Em 1879, com dinheiro emprestado, abriu a sua primeira loja, na Rua da Prata. Chamou-lhe "Fazendas Baratas" e, para conseguir vender o seu produto mais barato, ia directamente às fábricas, dispensando intermediários. Em dois anos, juntou dinheiro para pagar a dívida de 250 mil reis que contraíra para abrir o negócio, e tomou de trespasse outro estabelecimento, no Rossio, "A Loja do Povo".

Aqui, começou a pôr em prática técnicas de marketing inovadoras, por exemplo, vestindo o porteiro de vermelho e anunciando a loja nos jornais com textos humorísticos de página inteira que ele próprio escrevia. A clientela multiplicou-se e, em 1886, Grandela abre nova loja, esta na Rua do Ouro, "O Novo Mundo". Nessa época, já ele conhecia os grandes armazéns parisienses e sonhava abrir um em Lisboa. O sonho começou a tomar forma em 1891, num prédio ainda em obras, também na Rua do Ouro, onde instalou 40 secções onde se vendia uma enorme variedade de artigos, do mais barato ao mais caro. Pela primeira vez, surgia o nome de Armazéns Grandela.

O sucesso foi grande e o comerciante decidiu dedicar-se também à indústria do vestuário, abrindo em S. Domingos de Benfica as suas primeiras fábricas de produção de malhas, lanifícios, fiação de lã e algodão, luvas, perfumaria, móveis de ferro e outros artigos. Com as vendas por catálogo, outra inovação em Portugal, distribuía os seus artigos por todo o país, continental e insular, e respectivas colónias.

Com a expansão do negócio - já tinha 200 operários a trabalhar por sua conta - decidiu ampliar os armazéns, comprando um prédio na Rua do Carmo, que albergava os Armazéns Alcobia e o Margoteau dos Espelhos, prosperando enquanto os seus correligionários republicanos sofriam as perseguições da monarquia.

Estes armazéns, que ligavam com os da rua do Ouro, projectados pelo mesmo arquitecto dos Armazéns Printemps, de Paris, George Demay, com fachadas para as duas ruas, em estilo Arte Nova, eram, em 1907, os maiores armazéns da Península Ibérica, tinham mais de 70 secções e empregavam mais de 500 pessoas. Toda essa gente beneficiava das benesses decorrentes dos ideais republicanos de Francisco Grandela, tinham direito a descanso ao domingo e assistência médica e jurídica gratuita no local de trabalho.

"O comércio em Lisboa mudou a partir daí. Havia saldos, lançavam-se novas colecções sempre que a estação mudava, anunciadas por cartazes e anúncios ousados, conta-se que fez correr no Rossio cavalos pintados de azul", conta João Bonifácio Serra.

-=-=-

◆ VERIFIQUE A COMPREENSÃO ◆
1. Transcreva fielmente, do texto sobre os Armazéns Grandela, o trecho que vai de "Estes armazéns, que" até "João Bonifácio Serra.".
2. Dê continuidade ao texto sobre os Armazéns Grandela a partir da última frase apresentada.

◆ CONTEÚDO DOS DADOS ◆

-=-=-

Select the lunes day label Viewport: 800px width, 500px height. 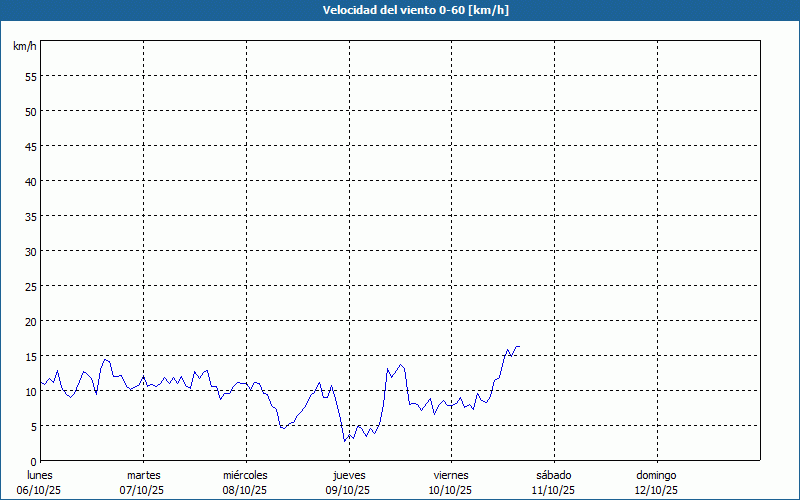[x=40, y=475]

-=-=-

◆ RESPOSTAS ÀS TAREFAS ◆
1.
Estes armazéns, que ligavam com os da rua do Ouro, projectados pelo mesmo arquitecto dos Armazéns Printemps, de Paris, George Demay, com fachadas para as duas ruas, em estilo Arte Nova, eram, em 1907, os maiores armazéns da Península Ibérica, tinham mais de 70 secções e empregavam mais de 500 pessoas. Toda essa gente beneficiava das benesses decorrentes dos ideais republicanos de Francisco Grandela, tinham direito a descanso ao domingo e assistência médica e jurídica gratuita no local de trabalho.

"O comércio em Lisboa mudou a partir daí. Havia saldos, lançavam-se novas colecções sempre que a estação mudava, anunciadas por cartazes e anúncios ousados, conta-se que fez correr no Rossio cavalos pintados de azul", conta João Bonifácio Serra.

2.
Em Benfica, Grandela manda edificar o Bairro Operário Grandela, onde os trabalhadores das fábricas de fiação e têxteis e empregados dos armazéns vivem e onde têm escolas para os filhos, uma creche, uma escola primária, lojas para se abastecerem e um local de convívio, a Academia de Instrução e Recreio.

A instrução era uma das obsessões deste republicano convicto. Na creche e na escola de Benfica, a arquitectura é de inspiração maçónica, com um frontão triangular, estrelas vermelhas de cinco pontas e, por baixo destas, os selos do Conselho da Ordem do Grande Oriente Lusitano. "Não era tudo filantropia, digamos que a sua política social era coadjuvante da política económica", afirma Bonifácio Serra.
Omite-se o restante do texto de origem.